En un escenario postprotesta y para los años que vienen, se abre aquí ante las izquierdas alternativas y extremas la perspectiva del populismo de izquierda y las estrategias de ruptura democrática, que irían desplegándose junto con el apoyo a protestas de todo tipo, incluidas las violentas del malestar en la cultura.
Al medio, entre las demandas por una reconfiguración autoritaria del orden y las propuestas de ruptura populista con el orden capitalista neoliberal, se mueven —con todas las contradicciones manifestadas en estos días— las fuerzas políticas del campo democrático, en un arco que va desde los partidos oficialistas que apoyan al gobierno hasta los partidos de la ex-Nueva Mayoría, ex-Concertación.
En la mirada presente, este campo —debilitado y fracturado, envuelto en las luchas tradicionales en torno al eje derecha/izquierda y con múltiples disenciones y matices en cada una de las fuerzas en pugna— representa el inestable sustento de la perspectiva democrática-liberal con sus ideales reformistas, pluralistas, ya bien de conservación soft del orden o de transformación soft de la sociedad. Por el momento constituye, a pesar de su debilidad y con sus tensiones, el eslabón más fuerte de este campo, tironeado desde ambos extremos por alternativas contrapuestas, anti liberales y no-democráticas las dos.

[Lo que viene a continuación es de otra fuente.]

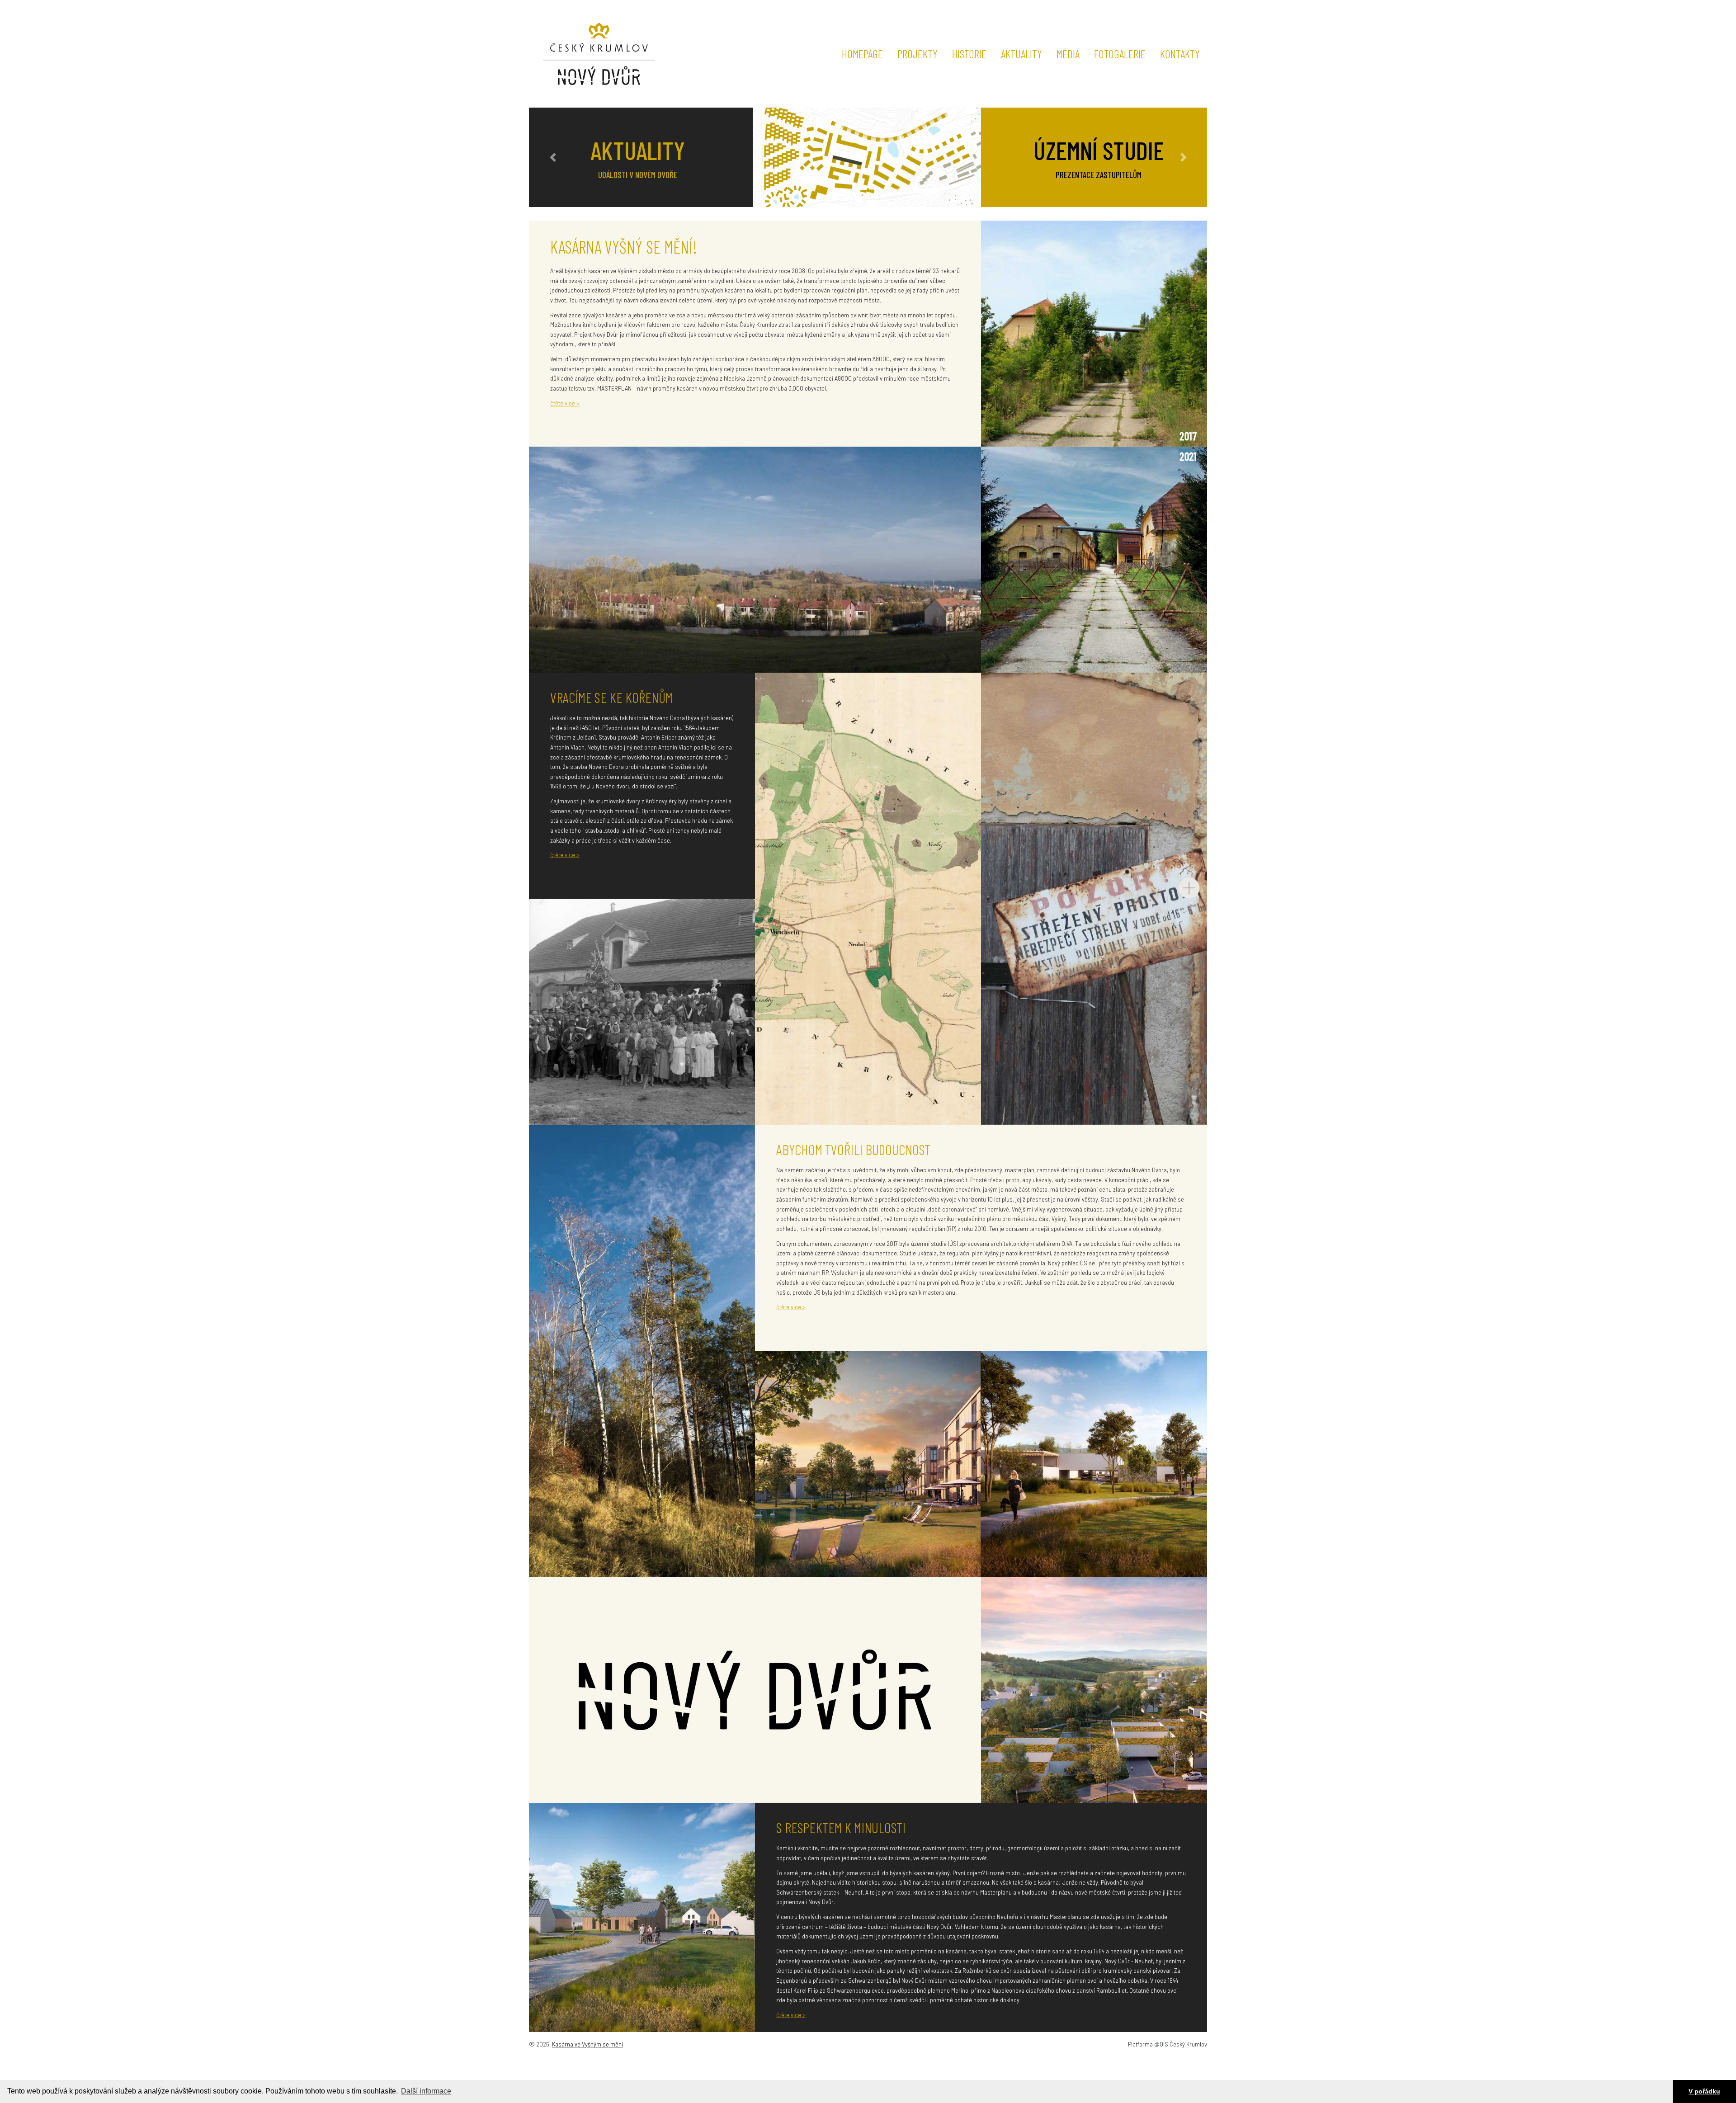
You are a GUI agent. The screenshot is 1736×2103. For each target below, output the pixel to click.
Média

En perspectiva futura, este campo se percibe agotado en cuanto a sus energías de renovación, con élites generacionales de edad avanzada, sin liderazgos nuevos visibles, envuelto en una dinámica global declinante, con escasa proyección hacia los sectores emergentes, sin sensibilidad fina hacia los peligros del retroceso democrático en curso, y con organismos partidarios puestos ante la necesidad de tener que competir y enfrentarse entre sí —por la propia lógica democrática que encarnan— descuidando mientras tanto sus flancos.
En suma, de cara al futuro, parece razonable sostener que el campo democrático-liberal aparece en retirada. Por el momento encuentra serias dificultades para sobreponerse a los escombros dejados tras de sí por las protestas violentas. Hacia adelante será desafiado por las demandas cada vez más intensas de asegurar, por el lado derecho, un ordenamiento autoritario de la sociedad y, por el lado izquierda, de impulsar su transformación radical-populista.